__Письменные задания__.
- a) Выпишите из текста о Гессе все названия народов, которые даны во множественном числе и обозначают людей (например, «китайцы»).
- b) Определите, соответствуют ли тексту о Гессе утверждения (i), (ii) и (iii). Для каждого ответьте «да» или «нет» и приведите точную цитату, которая это решает.
(i) Фраза Гессе об индусах, китайцах и англичанах была произнесена в 1919 году.
(ii) Автор собирается подробно говорить о китайских и индийских мотивах в творчестве Гессе.
(iii) Одно из двух белых пятен на политической карте касается отношения Гессе к Франции.

__Текст страницы__.
Но рисунок политического мышления Гессе можно проследить не только по его политическим или идеологическим пристрастиям. След от этого остался во всем геополитическом контексте. Так что мне хотелось бы в дальнейшем подтвердить документально, каким образом народы и государства нашли свое отражение в высказываниях Гессе, хотелось бы исследовать, насколько он вторил расхожим суждениям, насколько был оригинален и самостоятелен, насколько мог сознательно отделить – и это важно в связи с вышесказанным – духовно-нравственные (как бы не привязанные к месту) ощущения от наблюдений (назовем их эмпирическими) во времени и пространстве. Одним словом, я хотел бы проследить за духовной картой в точках ее пересечения с его политической картой. В связи с этим я буду не столько говорить о таком известном факте, как то, что творчество Гессе в значительной степени пронизано китайскими и индийскими мотивами. В этом отношении интересна, пожалуй – и это как бы первый пример того, что я имею в виду, – его фраза, произнесенная в 1919 году, в которой он культивирует генуинный взгляд на политику: «Индусы слабы и бесперспективны. Впечатление безусловной силы и грядущего будущего оставляют китайцы и англичане». Не откладывая в долгий ящик, я хотел бы также обратить внимание на два белых пятна на данной политической карте. Они остались незаполненными, потому что могут, во-первых, взорвать, словно бомба, сам доклад, а, во-вторых, потому что уже достаточное количество раз были подтверждены документально. Я имею в виду отношение Гессе к Германии и немцам и отношение Гессе к Франции.

__Содержимое набора данных__.
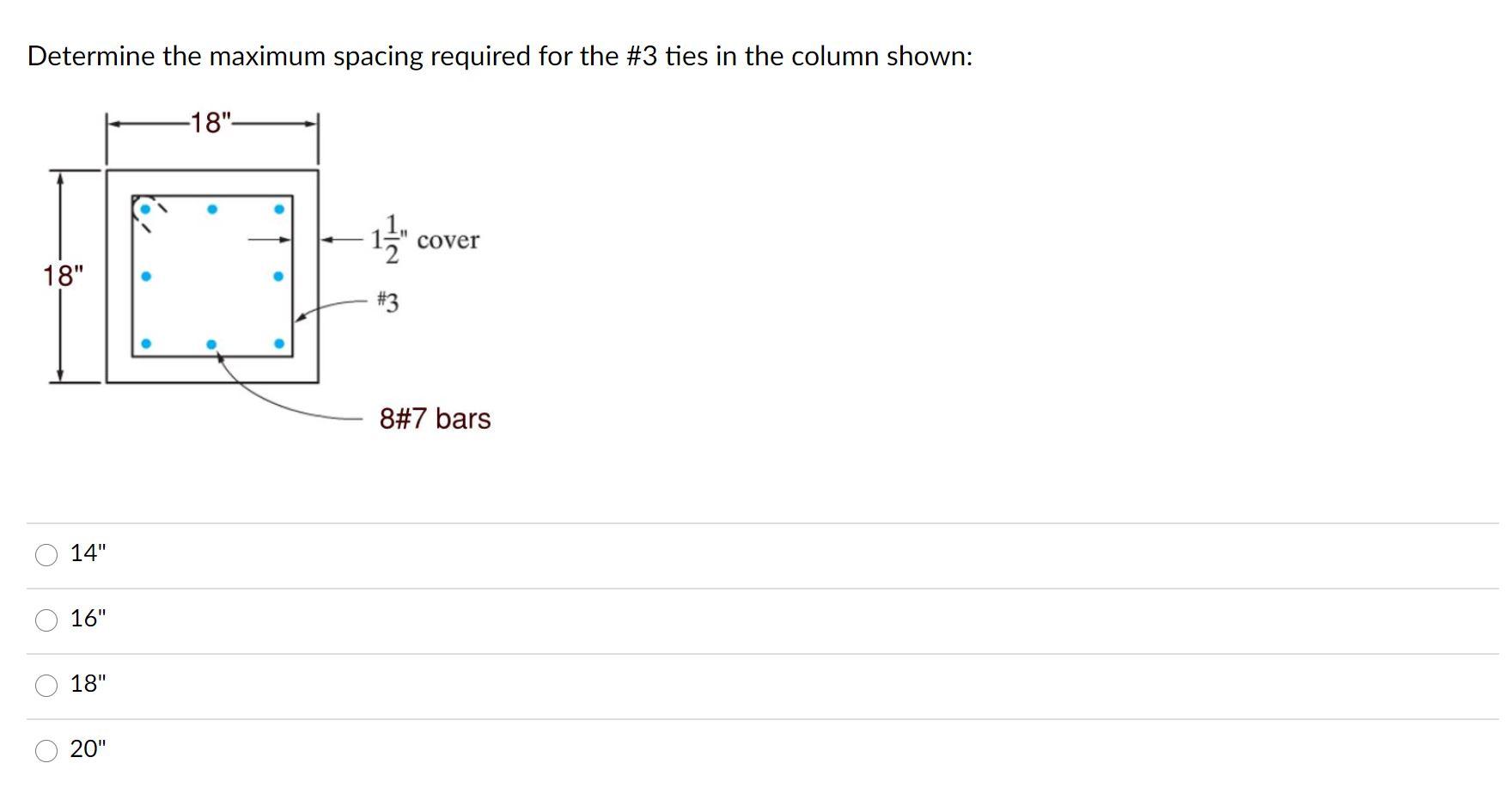Select the 16" answer radio button
Viewport: 1512px width, 800px height.
click(x=47, y=619)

__Решения по заданиям__.
- a) индусы, китайцы, англичане, немцы

- b)
(i) Да: «его фраза, произнесенная в 1919 году».
(ii) Нет: «я буду не столько говорить о таком известном факте, как то, что творчество Гессе в значительной степени пронизано китайскими и индийскими мотивами».
(iii) Да: «Я имею в виду отношение Гессе к Германии и немцам и отношение Гессе к Франции».